NATIVE, Inc.’s after-school youth and evening family programs are designed to bring traditional healing practices and increased Indian education for the purposes of strengthening Tribal identity development and cultural connections for improved outcomes amongst Native American youth, adults and families living in the Bismarck and Fargo metropolitan areas. As a community-based organization providing many human services, this is an intentional strategy to prevent against many statistics impacting Native American populations, such as, high transiency rates, high school dropout rates, low academic scores, low school engagement levels, juvenile delinquency, criminal activity, addictions, suicide, triggers of mental health disorders, and unaddressed historical, intergenerational traumas.Instead, increase the success rates amongst Native Americans living a healthy lifestyle by being able to obtain their human needs (socially, culturally, mentally, emotionally, and spiritually) to strengthen their ability to build self-efficacy to pursue and obtaining successful life endeavors as an individual and as a family.Our strategy includes meeting the cultural connection and sense of belonging needs of Tribal and other Indigenous populations living in urban areas by providing them with a Native American community.

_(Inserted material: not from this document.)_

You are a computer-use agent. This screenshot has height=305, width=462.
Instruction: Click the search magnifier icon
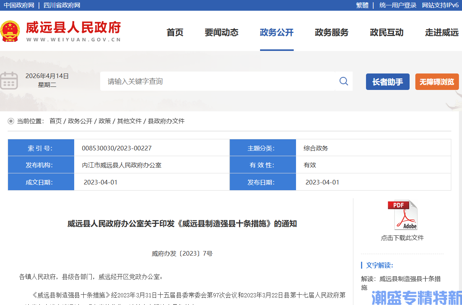click(x=343, y=81)
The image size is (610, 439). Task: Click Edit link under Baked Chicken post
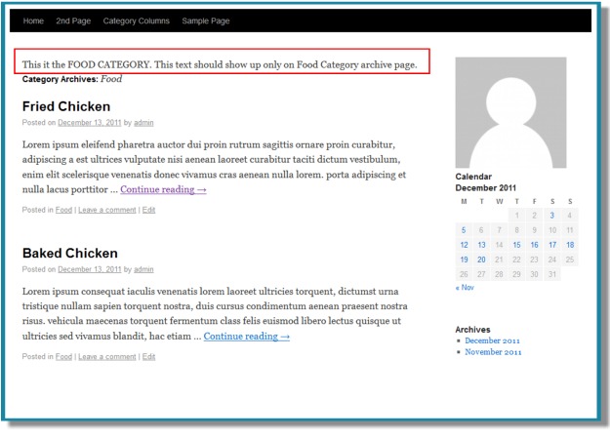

NATIVE, Inc. provides a community space for Native Americans to engage in and access culturally responsive programs and cultural connections to ensure their sense of belonging within mainstream communities. A culturally relevant environment with mentors and role models fosters a culture of resiliency and perseverance necessary for the development of self-efficacy amongst a population facing similar societal struggles. Culture is a protective factor to prevent suicide, anti-social and unruly behaviors, behavioral health, and health disparities. This is a safe community space for surrounding students and citizens within urban areas to access human, employment, transportation, housing, and financial services to meet the basic needs of their lives, to access educational and career opportunities, entrepreneurship, financial literacy, and leadership to improve their lives, and tribal cultural programs to develop self-esteem and cultural identities, to access Tribal, State, and local resources to supplement barriers caused by poverty and access referrals to case management services to prevent behavioral health, criminal behaviors, and homelessness.